WORK TASK :: Count the lines below that hold "Rotate". Give the number without comment.
━━━━━ SUPPLIED MATERIAL ━━━━━
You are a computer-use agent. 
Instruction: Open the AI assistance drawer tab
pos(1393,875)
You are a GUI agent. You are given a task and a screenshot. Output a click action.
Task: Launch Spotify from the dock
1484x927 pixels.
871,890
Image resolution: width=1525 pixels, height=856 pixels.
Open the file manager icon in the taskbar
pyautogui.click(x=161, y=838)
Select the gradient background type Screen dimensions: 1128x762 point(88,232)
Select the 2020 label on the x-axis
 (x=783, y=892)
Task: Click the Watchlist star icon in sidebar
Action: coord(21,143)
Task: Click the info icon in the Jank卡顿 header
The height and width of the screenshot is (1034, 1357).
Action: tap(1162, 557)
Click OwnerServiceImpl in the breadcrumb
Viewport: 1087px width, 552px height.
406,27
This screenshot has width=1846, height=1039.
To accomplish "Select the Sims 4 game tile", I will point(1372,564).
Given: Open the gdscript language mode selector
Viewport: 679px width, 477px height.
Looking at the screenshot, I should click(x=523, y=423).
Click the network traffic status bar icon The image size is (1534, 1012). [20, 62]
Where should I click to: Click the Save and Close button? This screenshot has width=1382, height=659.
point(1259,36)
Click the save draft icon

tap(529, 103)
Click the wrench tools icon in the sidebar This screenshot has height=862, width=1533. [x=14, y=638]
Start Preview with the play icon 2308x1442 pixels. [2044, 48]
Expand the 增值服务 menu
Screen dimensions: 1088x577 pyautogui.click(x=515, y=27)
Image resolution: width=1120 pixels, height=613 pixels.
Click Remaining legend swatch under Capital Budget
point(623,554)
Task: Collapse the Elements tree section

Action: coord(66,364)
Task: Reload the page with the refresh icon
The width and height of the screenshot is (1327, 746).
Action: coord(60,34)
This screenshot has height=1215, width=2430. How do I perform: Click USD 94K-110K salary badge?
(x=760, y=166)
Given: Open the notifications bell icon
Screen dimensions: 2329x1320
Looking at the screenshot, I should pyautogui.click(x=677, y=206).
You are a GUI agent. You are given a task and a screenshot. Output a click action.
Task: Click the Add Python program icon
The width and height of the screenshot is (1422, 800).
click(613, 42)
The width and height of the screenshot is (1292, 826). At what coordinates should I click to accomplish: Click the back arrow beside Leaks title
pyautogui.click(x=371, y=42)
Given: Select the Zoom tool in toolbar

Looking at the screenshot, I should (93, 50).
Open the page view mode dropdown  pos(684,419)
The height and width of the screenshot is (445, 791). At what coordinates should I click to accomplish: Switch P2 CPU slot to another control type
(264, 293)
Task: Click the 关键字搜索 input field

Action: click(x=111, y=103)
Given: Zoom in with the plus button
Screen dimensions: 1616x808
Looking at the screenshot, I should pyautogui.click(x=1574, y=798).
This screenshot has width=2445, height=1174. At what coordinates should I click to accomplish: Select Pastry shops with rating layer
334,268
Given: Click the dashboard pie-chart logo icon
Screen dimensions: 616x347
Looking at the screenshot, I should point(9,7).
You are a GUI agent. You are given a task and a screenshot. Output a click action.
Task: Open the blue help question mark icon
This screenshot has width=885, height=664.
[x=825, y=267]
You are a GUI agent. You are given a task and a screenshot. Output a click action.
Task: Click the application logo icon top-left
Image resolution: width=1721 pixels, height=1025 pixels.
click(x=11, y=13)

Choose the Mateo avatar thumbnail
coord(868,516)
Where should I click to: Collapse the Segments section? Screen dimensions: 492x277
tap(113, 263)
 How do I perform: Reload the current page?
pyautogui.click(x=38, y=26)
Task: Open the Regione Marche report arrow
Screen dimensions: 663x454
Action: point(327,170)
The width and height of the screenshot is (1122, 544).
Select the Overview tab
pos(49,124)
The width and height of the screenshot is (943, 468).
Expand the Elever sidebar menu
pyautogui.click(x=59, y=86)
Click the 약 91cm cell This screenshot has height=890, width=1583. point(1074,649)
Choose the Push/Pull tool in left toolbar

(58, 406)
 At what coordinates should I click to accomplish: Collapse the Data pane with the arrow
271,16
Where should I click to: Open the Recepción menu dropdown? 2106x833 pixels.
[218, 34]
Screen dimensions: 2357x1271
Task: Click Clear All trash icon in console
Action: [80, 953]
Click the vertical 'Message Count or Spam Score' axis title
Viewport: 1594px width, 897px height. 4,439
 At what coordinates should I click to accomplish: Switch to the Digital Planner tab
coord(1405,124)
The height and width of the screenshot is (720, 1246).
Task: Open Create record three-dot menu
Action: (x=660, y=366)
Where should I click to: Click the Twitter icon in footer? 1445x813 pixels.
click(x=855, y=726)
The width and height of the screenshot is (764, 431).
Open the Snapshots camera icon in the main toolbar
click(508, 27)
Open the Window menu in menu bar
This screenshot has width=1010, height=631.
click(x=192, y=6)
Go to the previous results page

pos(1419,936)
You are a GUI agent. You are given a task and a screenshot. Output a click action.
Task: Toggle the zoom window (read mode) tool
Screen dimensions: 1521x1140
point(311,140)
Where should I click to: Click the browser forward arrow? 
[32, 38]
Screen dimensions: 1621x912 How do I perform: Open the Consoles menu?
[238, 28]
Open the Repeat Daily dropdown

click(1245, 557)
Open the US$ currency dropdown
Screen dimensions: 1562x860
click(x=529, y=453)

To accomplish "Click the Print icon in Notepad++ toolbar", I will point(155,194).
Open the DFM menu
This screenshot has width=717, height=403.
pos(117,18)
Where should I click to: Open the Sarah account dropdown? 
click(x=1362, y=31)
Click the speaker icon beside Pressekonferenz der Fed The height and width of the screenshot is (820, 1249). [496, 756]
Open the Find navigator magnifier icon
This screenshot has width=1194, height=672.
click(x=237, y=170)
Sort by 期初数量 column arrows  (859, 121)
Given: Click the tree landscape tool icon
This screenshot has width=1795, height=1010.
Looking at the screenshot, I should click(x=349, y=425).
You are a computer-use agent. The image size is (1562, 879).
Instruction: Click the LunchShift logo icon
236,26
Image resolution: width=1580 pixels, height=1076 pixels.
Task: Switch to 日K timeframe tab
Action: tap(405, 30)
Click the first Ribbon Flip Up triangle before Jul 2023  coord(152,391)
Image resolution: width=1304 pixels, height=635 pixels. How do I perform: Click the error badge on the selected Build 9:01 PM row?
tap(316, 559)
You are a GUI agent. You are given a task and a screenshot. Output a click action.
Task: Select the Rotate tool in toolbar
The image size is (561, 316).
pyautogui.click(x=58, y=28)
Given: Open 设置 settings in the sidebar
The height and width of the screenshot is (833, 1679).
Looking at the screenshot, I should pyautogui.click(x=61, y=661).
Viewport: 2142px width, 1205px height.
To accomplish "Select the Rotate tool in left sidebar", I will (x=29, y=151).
━━━━━
EXPECTED OUTPUT :: 2